Monday, December 6, 2010

Charles Dickens: Great Expectations

Great Expectations (Bantam Classics)I don't know how I managed to earn two English degrees without reading any Charles Dickens, but thank goodness there is still reading time after college. At the prompting of my younger sisters, I spent yesterday curled up in a blanket with Great Expectations in one hand and my tea in the other. What better way to spend a Sunday than getting caught up in a good yarn?

I loved how Dickens jumps straight into the action and keeps you riveted from the very first chapter. We meet Pip as a young boy who stumbles upon (and out of sheer terror, brings food to) a dangerous escaped convict. It couldn't get much more attention-grabbing than that.

I think what I loved most about the story, though, is that it's largely about those inevitable moments in our lives that change everything. Some are so momentous that they change everything instantly.
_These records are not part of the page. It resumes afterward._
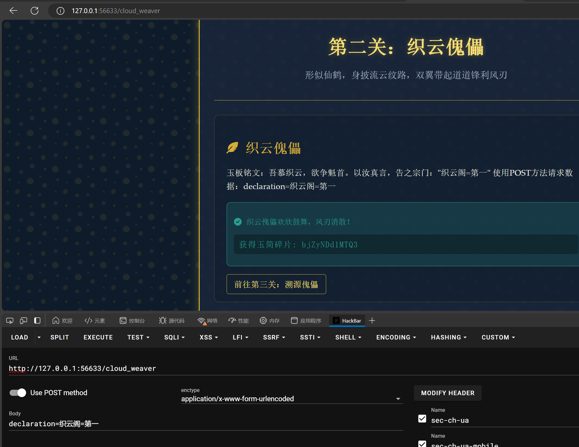Reload the page with refresh icon
579x447 pixels.
(x=35, y=11)
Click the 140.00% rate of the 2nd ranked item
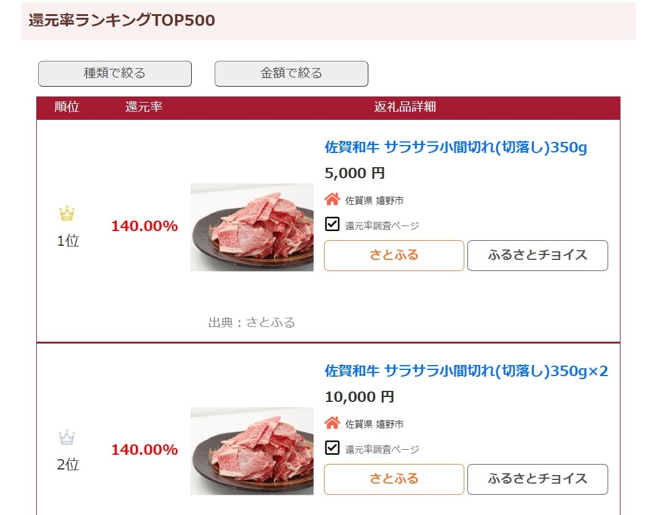This screenshot has height=515, width=650. click(144, 450)
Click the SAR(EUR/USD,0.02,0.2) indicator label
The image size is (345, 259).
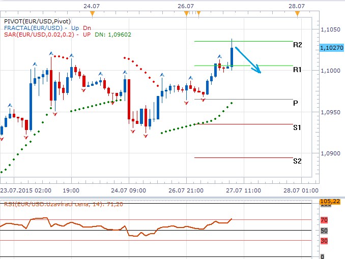click(x=41, y=34)
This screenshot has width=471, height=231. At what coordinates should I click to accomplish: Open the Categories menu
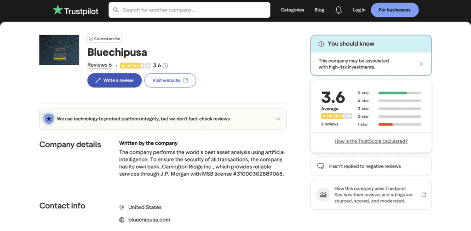coord(292,10)
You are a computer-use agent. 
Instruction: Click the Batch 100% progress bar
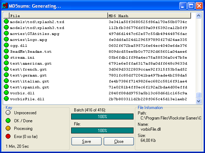pos(102,117)
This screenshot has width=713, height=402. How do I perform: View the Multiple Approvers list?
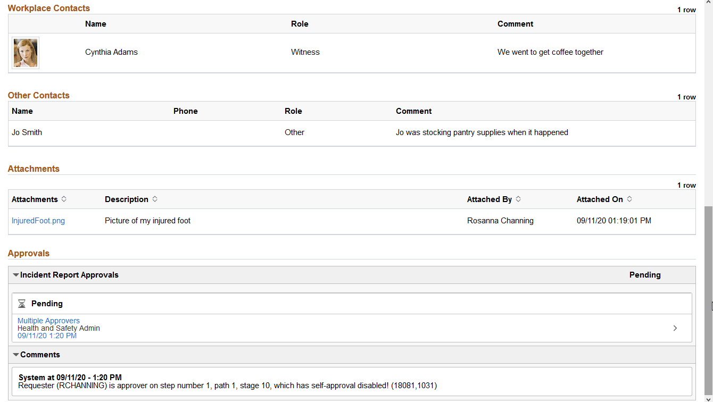(x=48, y=321)
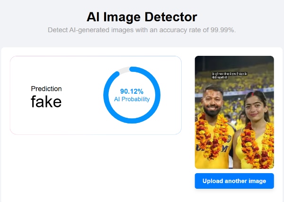The height and width of the screenshot is (202, 284).
Task: Click the Prediction label
Action: pyautogui.click(x=46, y=88)
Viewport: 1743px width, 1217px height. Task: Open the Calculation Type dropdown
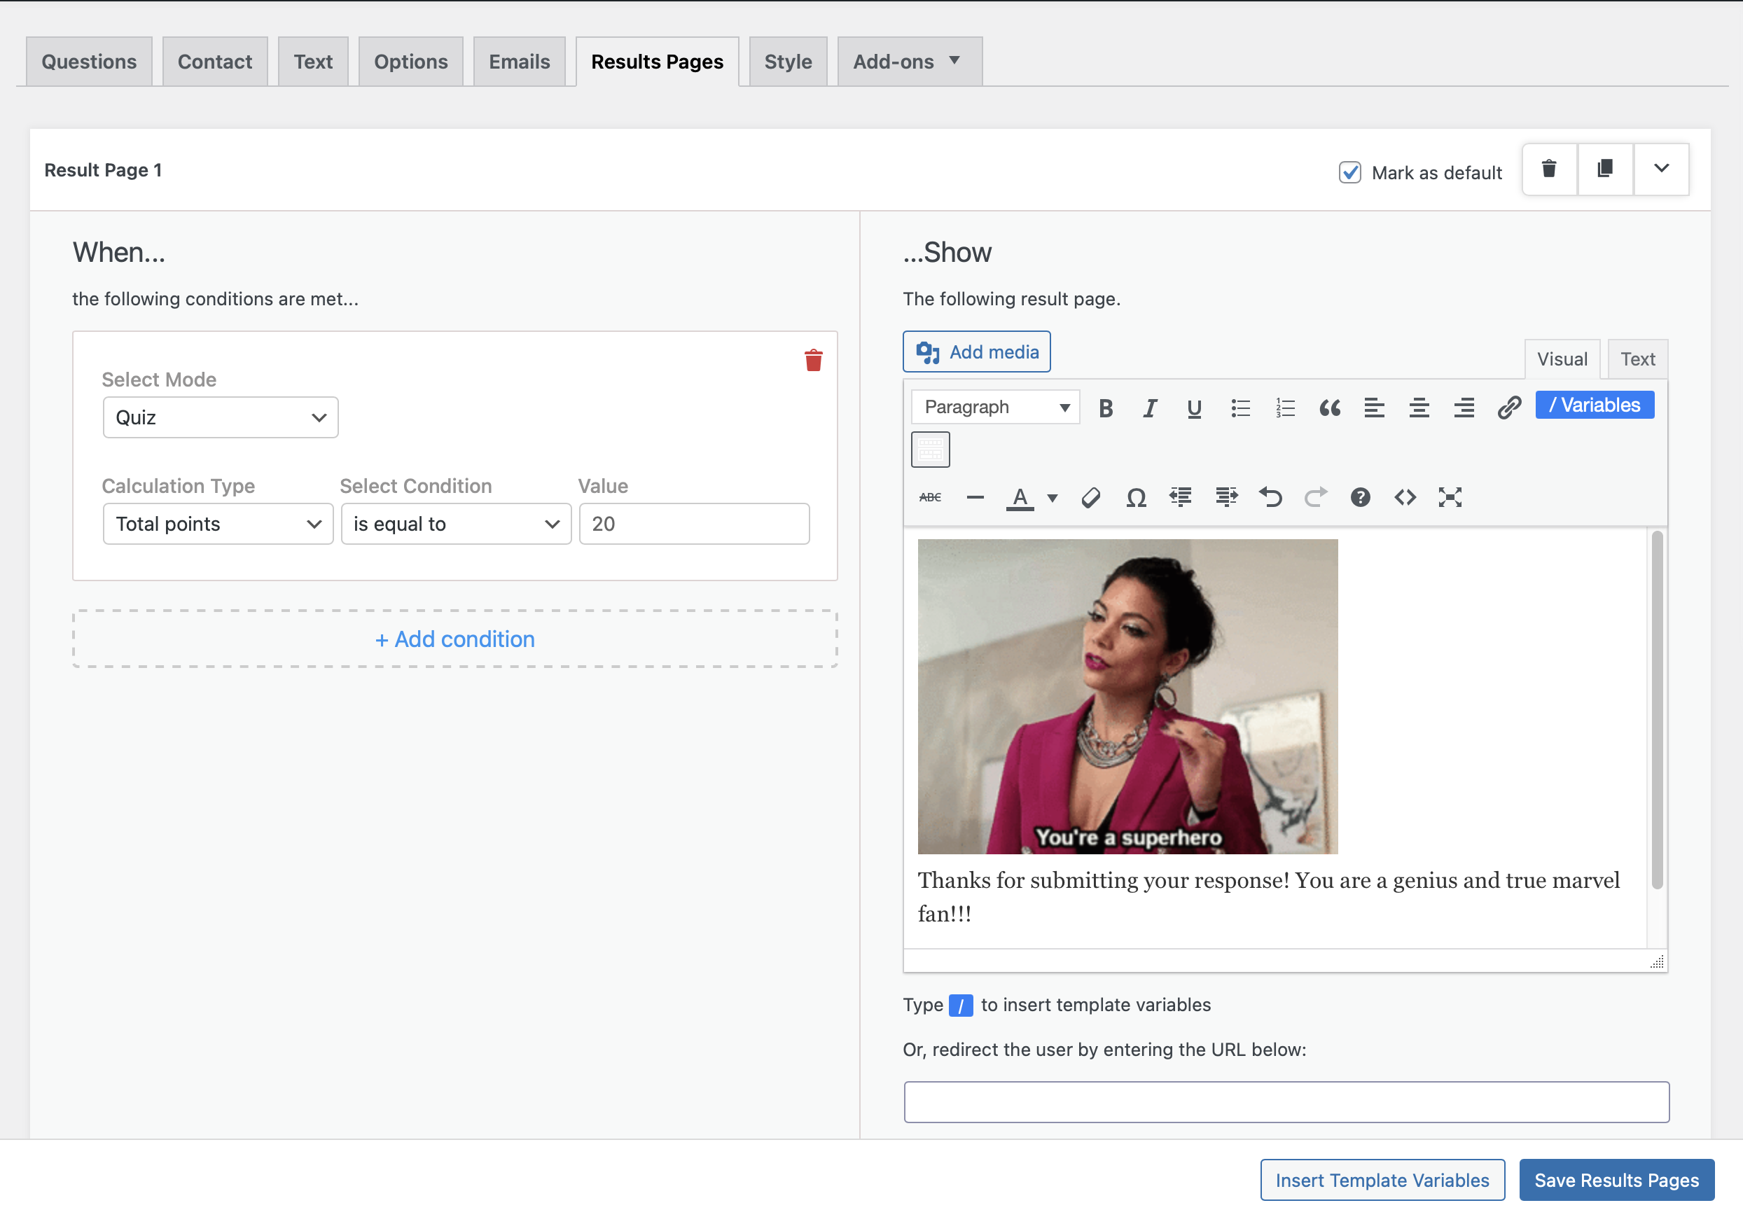(x=216, y=523)
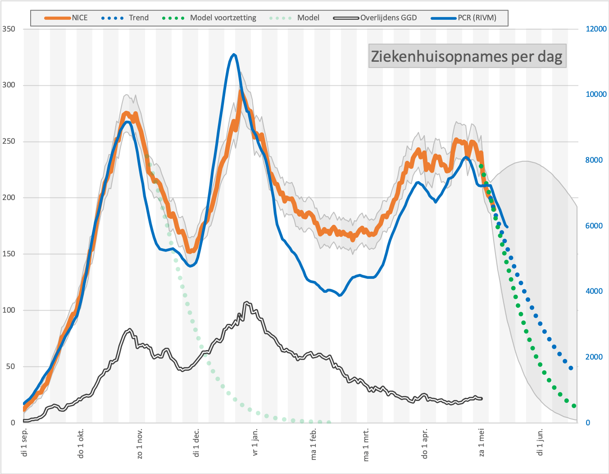Click the Model legend label

tap(308, 18)
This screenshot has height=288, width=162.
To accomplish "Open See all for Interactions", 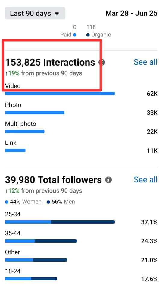I will (x=145, y=62).
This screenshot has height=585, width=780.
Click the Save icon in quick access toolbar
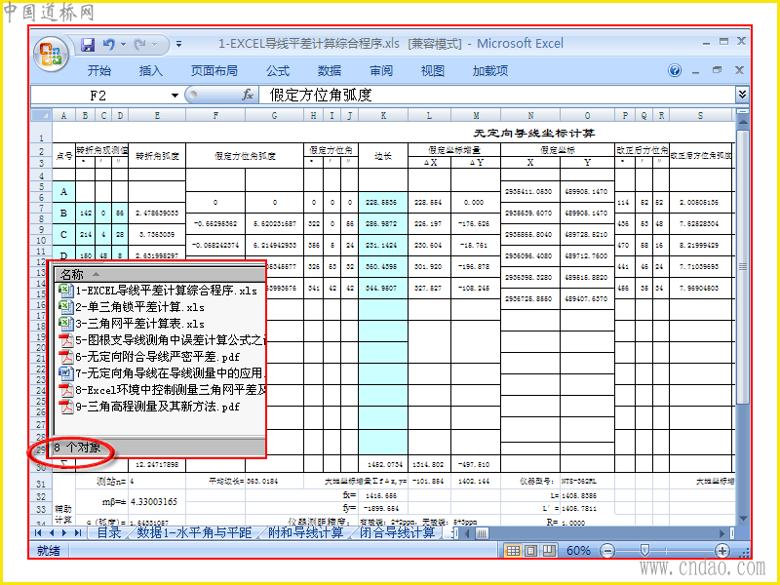click(88, 45)

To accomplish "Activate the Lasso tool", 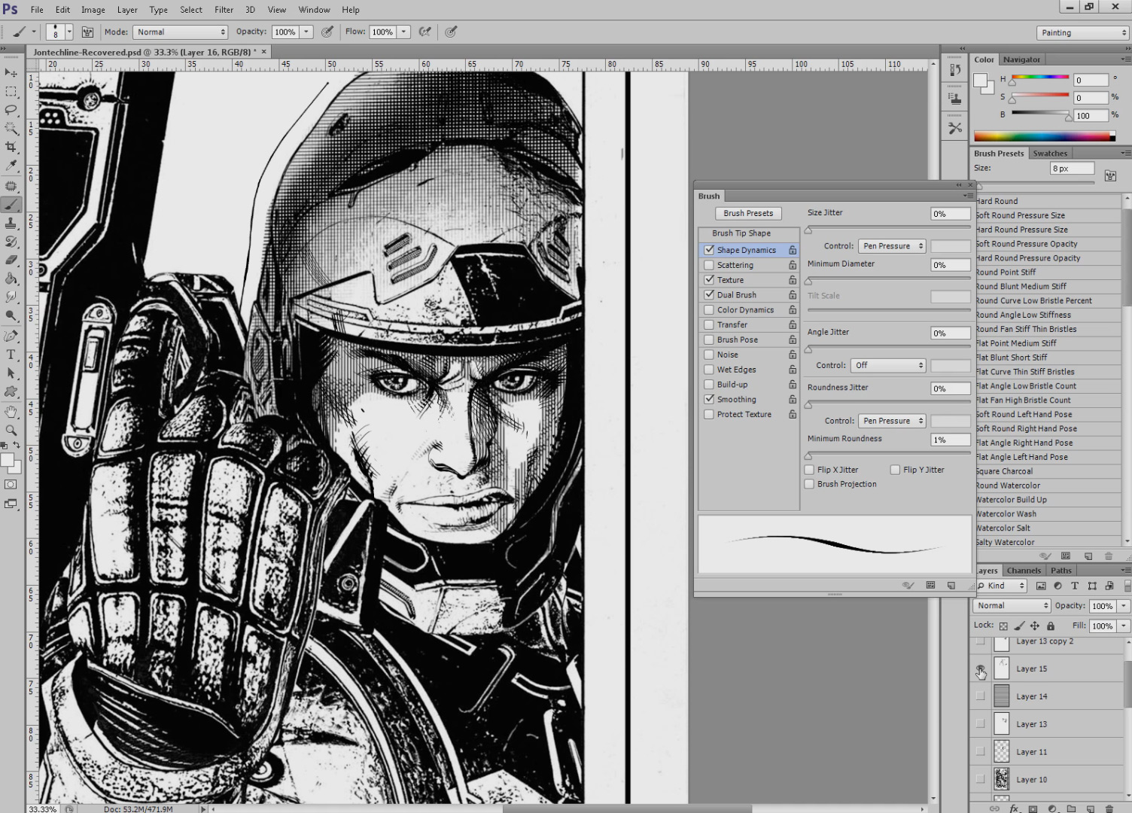I will [11, 110].
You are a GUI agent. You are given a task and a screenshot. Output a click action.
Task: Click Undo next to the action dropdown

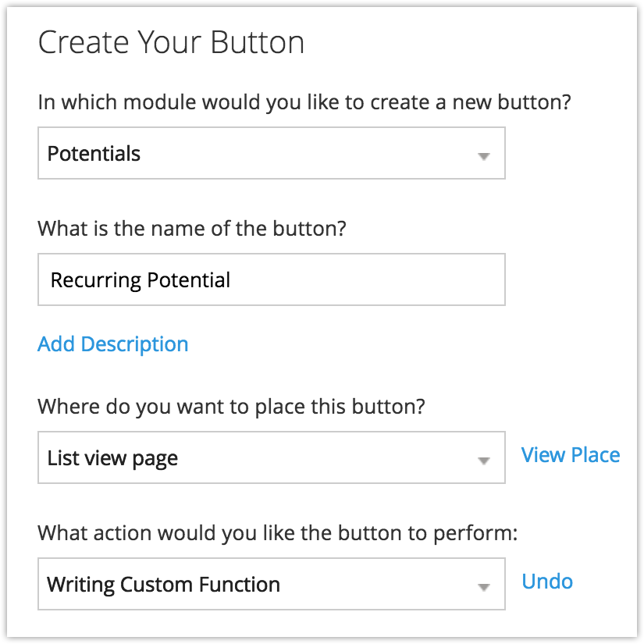coord(547,582)
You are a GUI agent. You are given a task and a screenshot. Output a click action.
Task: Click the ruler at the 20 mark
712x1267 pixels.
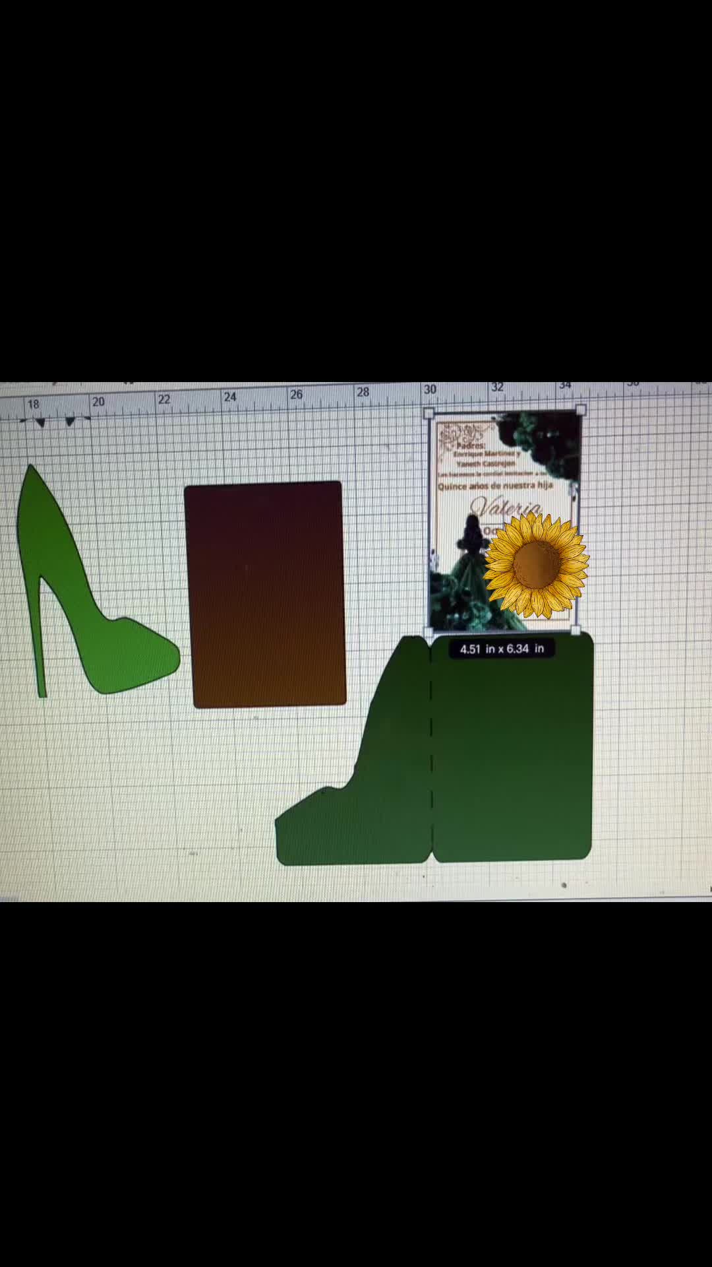pos(98,402)
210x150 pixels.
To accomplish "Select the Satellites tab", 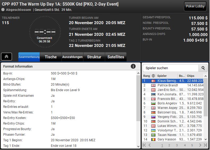I will pyautogui.click(x=116, y=57).
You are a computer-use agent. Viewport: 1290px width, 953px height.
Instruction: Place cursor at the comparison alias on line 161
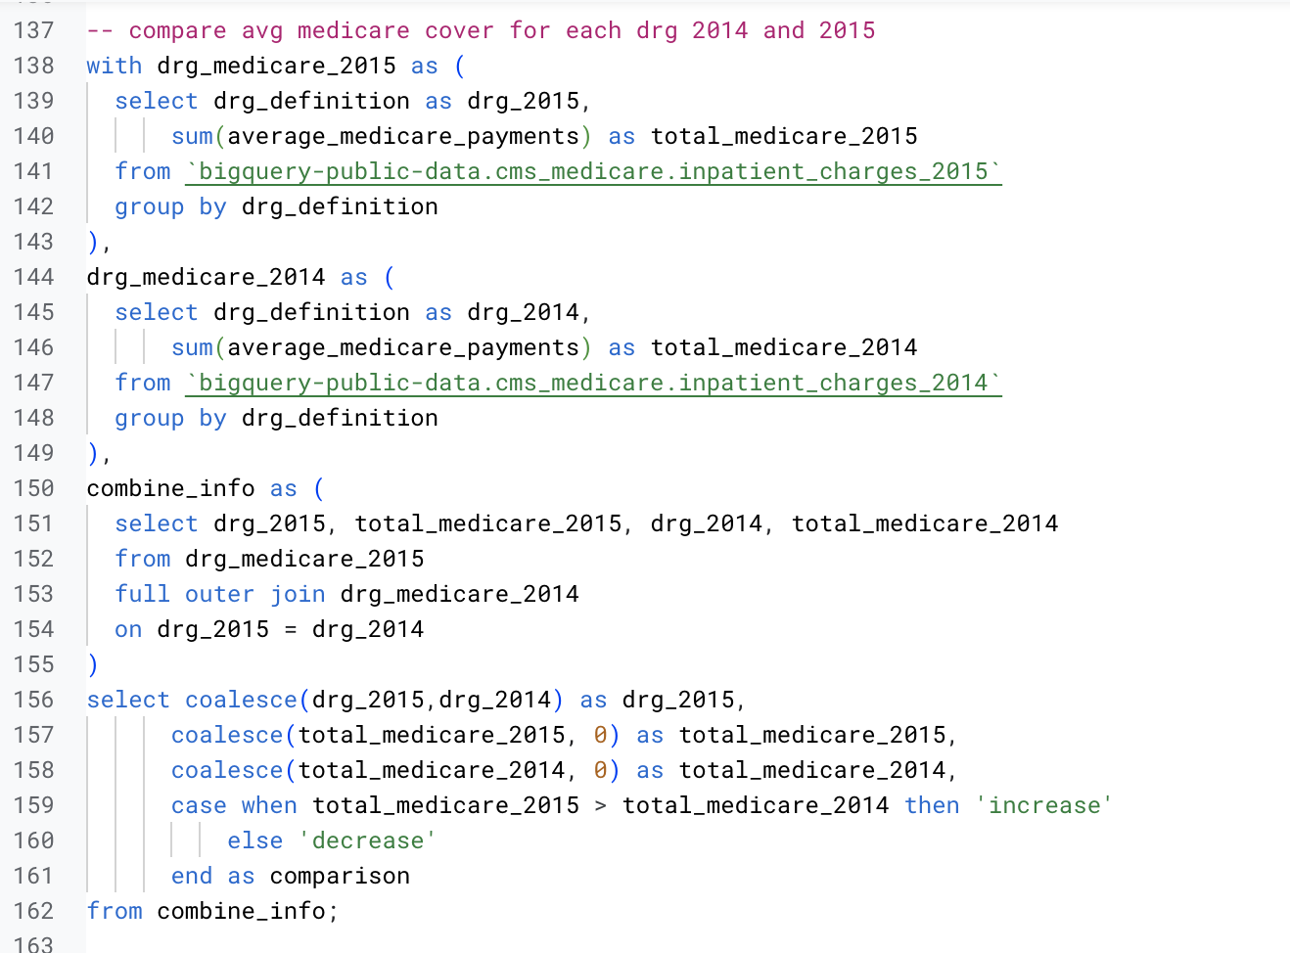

The moment Pip meets Miss Havisham, for instance, he knows nothing can ever be the same. But so many more are moments that come and go without notice, and it is years, even decades later, before we realize how our lives have changed because of them.

Dickens writes this about Pip's first meeting with Miss Havisham:
"That was a memorable day to me, for it made great changes in me. But it is the same with any life. Imagine one selected day struck out of it, and think how different its course would have been. Pause you who read this, and think for a moment of the long chain of iron or gold, of thorns or flowers, that would never have bound you, but for the formation of the first link on one memorable day."

I wonder what small thing has happened today that could change, in a small or large way, the course of my life. Or yours?